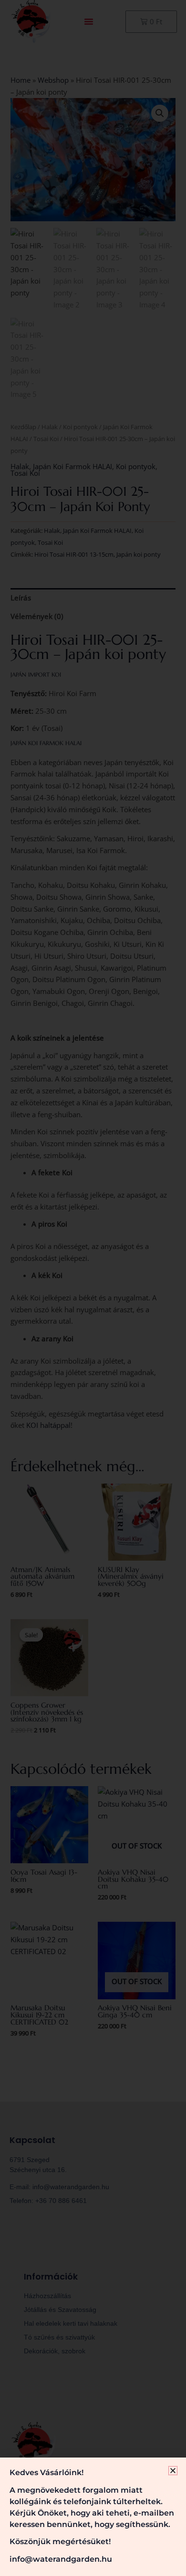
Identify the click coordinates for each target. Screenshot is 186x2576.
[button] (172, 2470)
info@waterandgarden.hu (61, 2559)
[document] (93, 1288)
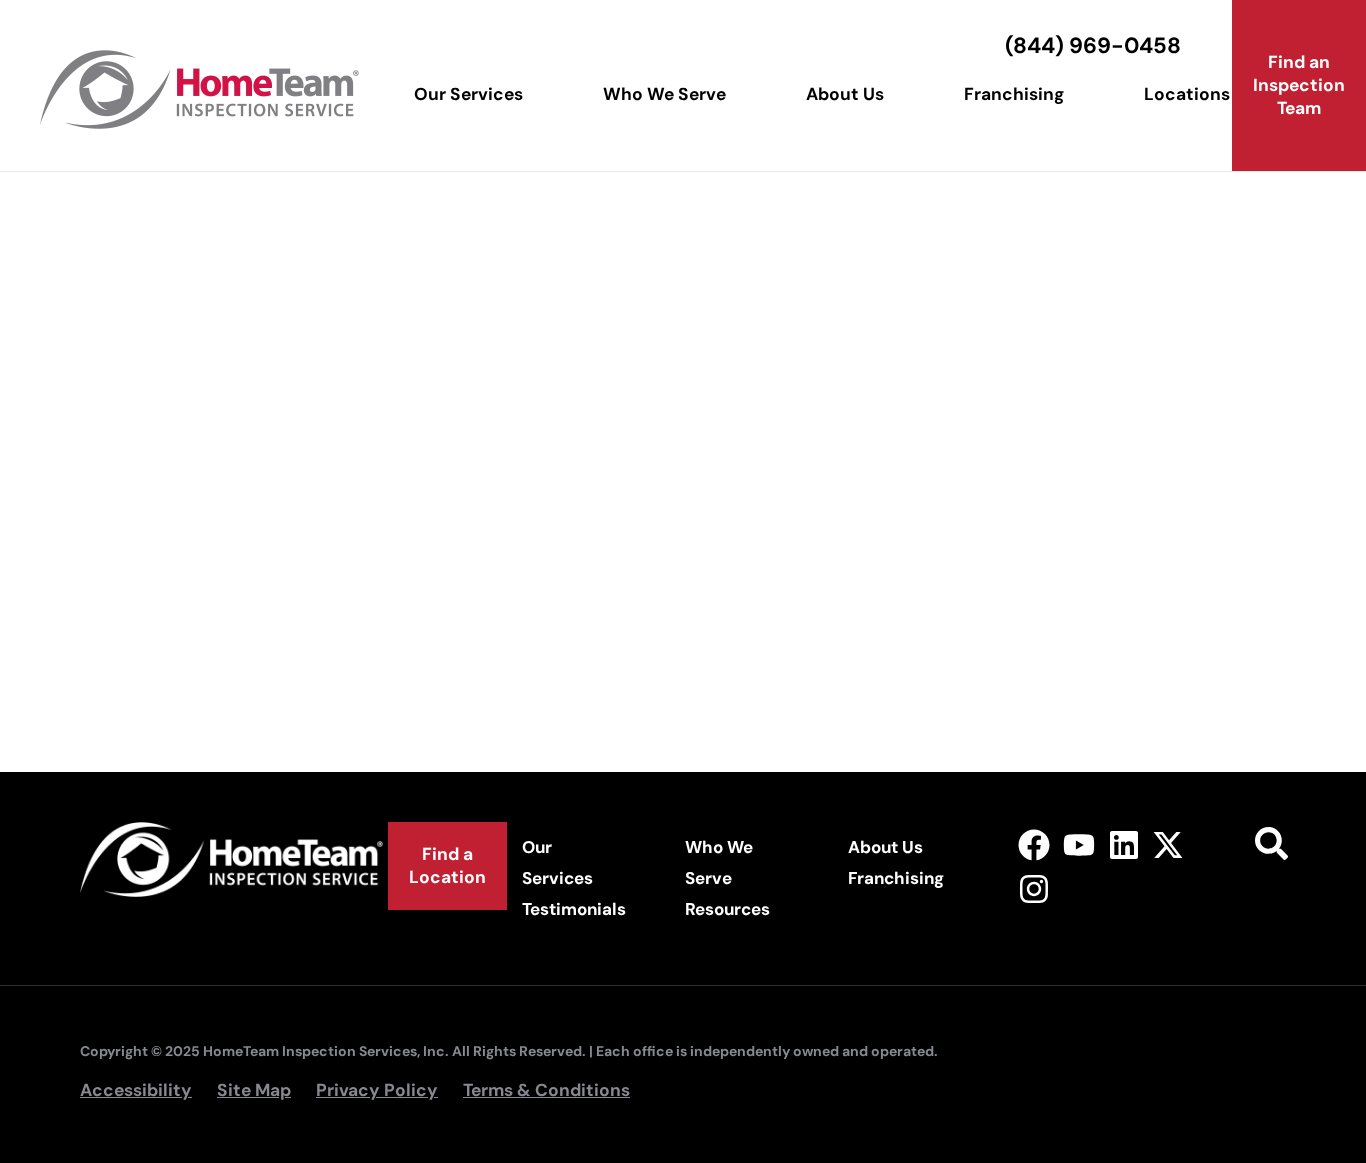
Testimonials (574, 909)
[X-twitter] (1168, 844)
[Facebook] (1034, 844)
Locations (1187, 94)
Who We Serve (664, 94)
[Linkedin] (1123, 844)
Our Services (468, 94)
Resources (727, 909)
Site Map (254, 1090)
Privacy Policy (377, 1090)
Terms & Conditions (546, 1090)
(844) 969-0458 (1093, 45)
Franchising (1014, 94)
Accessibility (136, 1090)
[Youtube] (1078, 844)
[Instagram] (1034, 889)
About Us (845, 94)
------------------------
▶ _Assignment_: Your answer must be the lines from the one that contains "Privacy Policy (377, 1090)" through the last line of the entries above, copied exactly, with no other lines.

▶ _Exercise answer_:
Privacy Policy (377, 1090)
Terms & Conditions (546, 1090)
(844) 969-0458 (1093, 45)
Franchising (1014, 94)
Accessibility (136, 1090)
[Youtube] (1078, 844)
[Instagram] (1034, 889)
About Us (845, 94)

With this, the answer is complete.